Solution Walkthrough
In this walkthrough, we'll explain the code snippet and the query that returns the number of unique users per client per month using the pandas library in Python.

Understanding The Data
The code assumes that there is a pandas DataFrame named fact_events with columns client_id, time_id, and user_id. The time_id column is assumed to be a datetime column.

The Problem Statement
The problem is to calculate the number of unique users (user_id) for each combination of clients (client_id) and months (time_id month). This essentially means grouping the data by client_id and month of time_id and counting the number of unique user_id values.

Breaking Down The Code
Let's break down the code step by step:

import pandas as pd
This line imports the pandas library and assigns it an alias pd. We need the pandas library to work with DataFrames and perform the required calculations.

result = (
    fact_events.groupby(
        [fact_events["client_id"], fact_events["time_id"].dt.month]
    )["user_id"]
    .nunique()
    .reset_index()
)
fact_events['time_id'].dt.month extracts the month component from the time_id column. The dt accessor is used to access the datetime properties of the column. This will give us the month value for each row.

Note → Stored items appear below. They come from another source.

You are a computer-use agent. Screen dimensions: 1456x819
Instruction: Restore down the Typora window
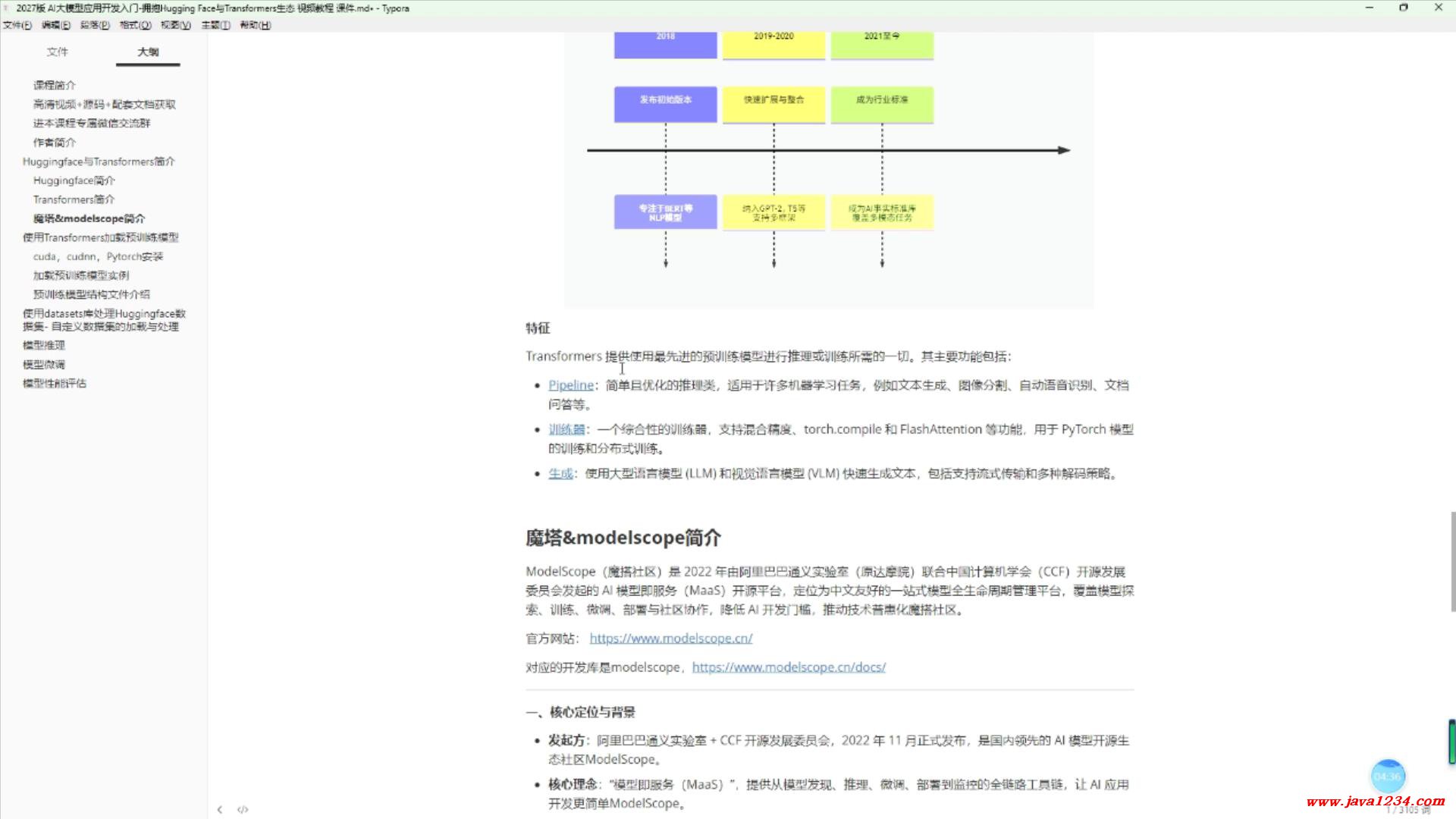point(1403,8)
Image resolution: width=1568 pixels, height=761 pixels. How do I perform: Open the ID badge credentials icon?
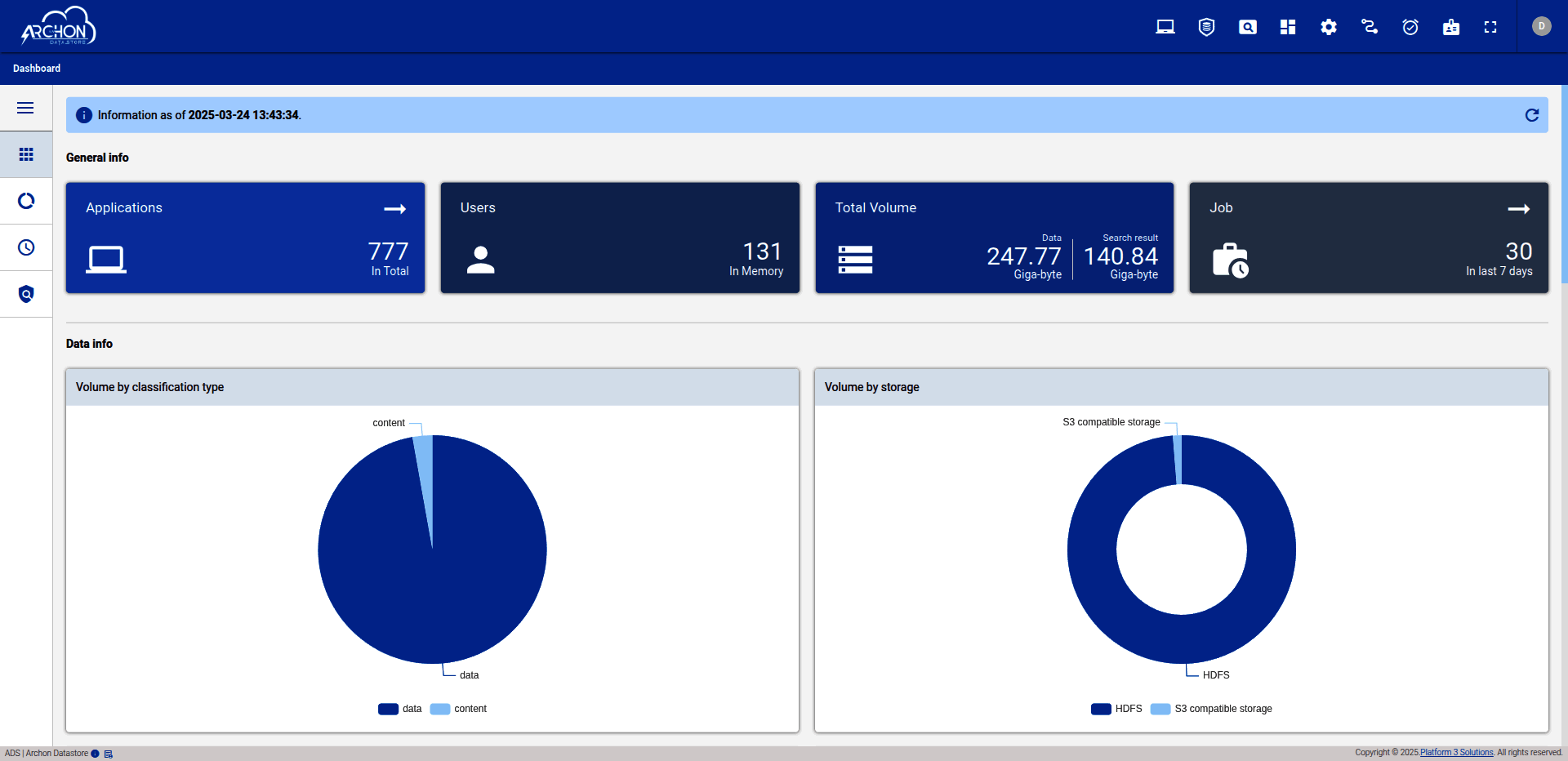[1450, 26]
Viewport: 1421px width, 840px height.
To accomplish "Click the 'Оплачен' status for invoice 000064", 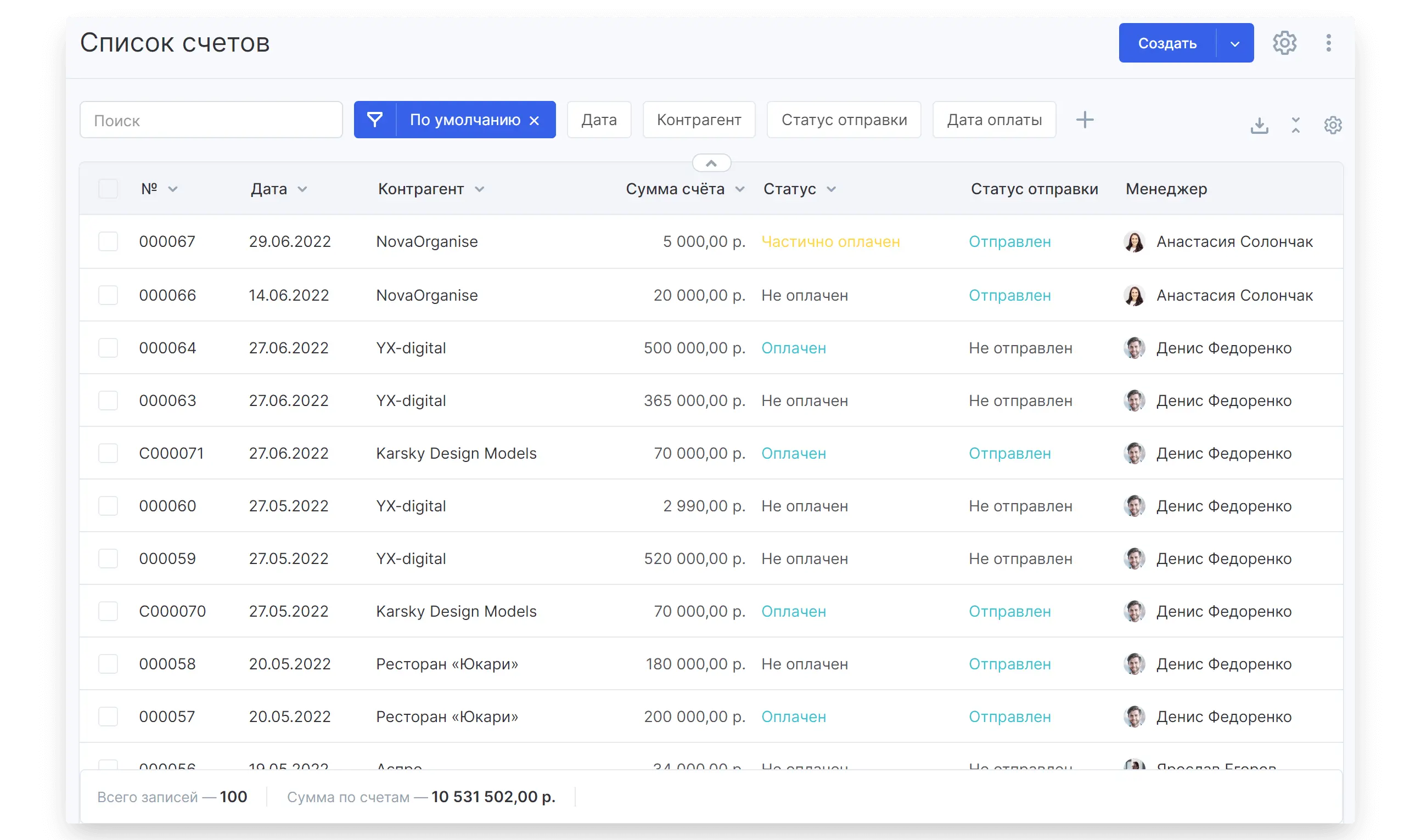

[fact_events['client_id'], fact_events['time_id'].dt.month] specifies the columns to group by. We want to group by both client_id and the month of time_id.

['user_id'] specifies the column to perform the calculation on. We want to calculate the number of unique users.

.nunique() is a pandas function that calculates the number of unique values in a column.

.reset_index() resets the index of the resulting DataFrame. This is necessary to convert the grouped data back into a DataFrame with a default index.

The result of this code will be a DataFrame with columns client_id, time_id (month), and user_id_count (the number of unique users).

Bringing It All Together
To summarize, the code snippet uses the pandas library to group the fact_events DataFrame by client_id and the month of time_id. Then, it calculates the number of unique users for each group and stores the result in the result DataFrame.

Conclusion
The provided code snippet and query efficiently calculate the number of unique users per client per month using the pandas library in Python.